Entries taken from a collection:
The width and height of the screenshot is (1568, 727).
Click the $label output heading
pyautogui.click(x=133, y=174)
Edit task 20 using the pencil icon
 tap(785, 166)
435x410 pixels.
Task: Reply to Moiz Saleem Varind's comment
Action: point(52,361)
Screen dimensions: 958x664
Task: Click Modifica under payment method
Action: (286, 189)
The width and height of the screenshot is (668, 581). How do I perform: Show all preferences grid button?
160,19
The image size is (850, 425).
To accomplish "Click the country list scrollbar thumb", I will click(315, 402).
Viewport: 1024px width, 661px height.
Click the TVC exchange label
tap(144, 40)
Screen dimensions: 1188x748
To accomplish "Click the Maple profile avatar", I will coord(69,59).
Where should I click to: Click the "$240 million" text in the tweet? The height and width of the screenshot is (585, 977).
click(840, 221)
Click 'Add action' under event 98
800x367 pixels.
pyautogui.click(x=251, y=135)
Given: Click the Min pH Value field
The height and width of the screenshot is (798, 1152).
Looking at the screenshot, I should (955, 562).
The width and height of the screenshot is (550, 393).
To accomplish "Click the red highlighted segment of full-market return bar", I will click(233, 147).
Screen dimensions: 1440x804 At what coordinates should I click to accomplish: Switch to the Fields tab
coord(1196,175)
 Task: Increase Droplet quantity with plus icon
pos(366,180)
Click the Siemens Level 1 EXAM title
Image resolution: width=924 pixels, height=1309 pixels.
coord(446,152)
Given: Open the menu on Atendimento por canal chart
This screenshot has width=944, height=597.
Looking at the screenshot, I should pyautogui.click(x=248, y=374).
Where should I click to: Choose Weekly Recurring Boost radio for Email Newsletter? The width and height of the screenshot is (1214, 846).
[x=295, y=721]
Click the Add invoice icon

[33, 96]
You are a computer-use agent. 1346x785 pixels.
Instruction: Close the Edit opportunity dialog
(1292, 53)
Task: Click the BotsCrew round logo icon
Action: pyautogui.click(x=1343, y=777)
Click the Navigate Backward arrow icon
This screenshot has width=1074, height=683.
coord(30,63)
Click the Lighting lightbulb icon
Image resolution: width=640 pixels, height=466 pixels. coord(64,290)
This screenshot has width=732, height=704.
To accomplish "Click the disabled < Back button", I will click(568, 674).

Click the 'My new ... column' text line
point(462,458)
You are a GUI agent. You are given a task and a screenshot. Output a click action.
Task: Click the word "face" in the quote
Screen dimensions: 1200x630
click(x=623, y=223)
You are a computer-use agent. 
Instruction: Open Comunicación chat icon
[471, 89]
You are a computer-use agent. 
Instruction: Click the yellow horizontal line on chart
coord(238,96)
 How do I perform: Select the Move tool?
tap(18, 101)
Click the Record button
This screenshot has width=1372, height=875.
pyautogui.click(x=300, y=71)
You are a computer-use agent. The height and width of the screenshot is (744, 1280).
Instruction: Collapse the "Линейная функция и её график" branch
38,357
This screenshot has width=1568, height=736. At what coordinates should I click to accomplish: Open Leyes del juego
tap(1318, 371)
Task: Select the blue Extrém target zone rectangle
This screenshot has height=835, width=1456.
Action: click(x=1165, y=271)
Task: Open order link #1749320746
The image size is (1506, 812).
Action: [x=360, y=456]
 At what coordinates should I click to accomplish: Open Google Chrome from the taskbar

- Problem details: Find "The width and height of the screenshot is (550, 393)." in the entries above and copy that whole line exactly, then each line after it through the line that contains "Given: Open the".

- Solution:
The width and height of the screenshot is (550, 393).
To accomplish "Click the red highlighted segment of full-market return bar", I will click(233, 147).
Screen dimensions: 1440x804 At what coordinates should I click to accomplish: Switch to the Fields tab
coord(1196,175)
 Task: Increase Droplet quantity with plus icon
pos(366,180)
Click the Siemens Level 1 EXAM title
Image resolution: width=924 pixels, height=1309 pixels.
coord(446,152)
Given: Open the menu on Atendimento por canal chart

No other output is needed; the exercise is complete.